A Signed Distance Field is a mathematical construct where the distance to a closed surface is computed along a set of positions, with the sign of the distance used to indicate whether the position is inside or outside the surface. The positions are typically chosen to be on a regular grid and they work well in both 2D and 3D. They were made popular in computer graphics by this SIGGRAPH 2007 paper by Valve. If you haven’t already read it, it’s definitely worth a read!

In this post we’ll investigate using a simple 2D SDF to approximate a shape. It’s by no means the only use of SDF, but it’s one that’s easy to visualize and has practical use in computer graphics.

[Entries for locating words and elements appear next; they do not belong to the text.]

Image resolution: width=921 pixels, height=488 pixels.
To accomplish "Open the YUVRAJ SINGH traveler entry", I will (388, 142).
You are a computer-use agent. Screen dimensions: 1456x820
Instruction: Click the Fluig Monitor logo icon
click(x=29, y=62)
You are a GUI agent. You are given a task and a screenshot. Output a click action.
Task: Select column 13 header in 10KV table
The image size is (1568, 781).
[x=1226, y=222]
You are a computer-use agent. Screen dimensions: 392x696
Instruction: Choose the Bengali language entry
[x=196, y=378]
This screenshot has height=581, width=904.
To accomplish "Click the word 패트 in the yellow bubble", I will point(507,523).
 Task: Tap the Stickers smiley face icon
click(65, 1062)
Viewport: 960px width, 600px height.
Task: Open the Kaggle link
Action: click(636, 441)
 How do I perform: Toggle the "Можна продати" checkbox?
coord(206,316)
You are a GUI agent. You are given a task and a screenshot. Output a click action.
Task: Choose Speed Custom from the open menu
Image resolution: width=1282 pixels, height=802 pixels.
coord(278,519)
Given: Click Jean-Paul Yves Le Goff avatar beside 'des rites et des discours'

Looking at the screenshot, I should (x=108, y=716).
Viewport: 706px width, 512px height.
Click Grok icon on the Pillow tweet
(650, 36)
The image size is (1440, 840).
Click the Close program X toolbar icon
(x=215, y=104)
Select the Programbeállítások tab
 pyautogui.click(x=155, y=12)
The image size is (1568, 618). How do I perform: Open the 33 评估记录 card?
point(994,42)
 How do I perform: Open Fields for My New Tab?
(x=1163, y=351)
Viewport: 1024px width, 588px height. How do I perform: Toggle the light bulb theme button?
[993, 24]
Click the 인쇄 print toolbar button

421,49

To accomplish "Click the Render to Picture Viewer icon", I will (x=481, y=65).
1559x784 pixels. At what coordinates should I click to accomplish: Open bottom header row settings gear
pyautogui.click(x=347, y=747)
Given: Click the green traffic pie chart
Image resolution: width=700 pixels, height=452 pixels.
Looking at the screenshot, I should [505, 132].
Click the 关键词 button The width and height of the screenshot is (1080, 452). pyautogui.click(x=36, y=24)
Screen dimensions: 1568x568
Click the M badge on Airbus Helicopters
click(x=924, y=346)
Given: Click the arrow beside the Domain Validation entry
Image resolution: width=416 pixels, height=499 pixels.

We’ll start with the surface shown below. It’s a closed surface so that we can tell whether a point is inside or outside its perimeter.

Next, we’ll overlay a regular grid over the surface. As you might expect, the size of the grid is important, the finer it is, the better the approximation will be.

For each grid cell, we can calculate the distance of the cell center to the nearest point of the surface. We’ll represent that with a circle. We’ll also indicate whether the cell center is inside the shape or not by coloring in the circle. Note that we only store one value per cell, calculated at its center, so while a cell may overlap the surface boundary, we only care about its center.

Go ahead and move the shape around (shift + mouse drag) to see how the cell distance values change.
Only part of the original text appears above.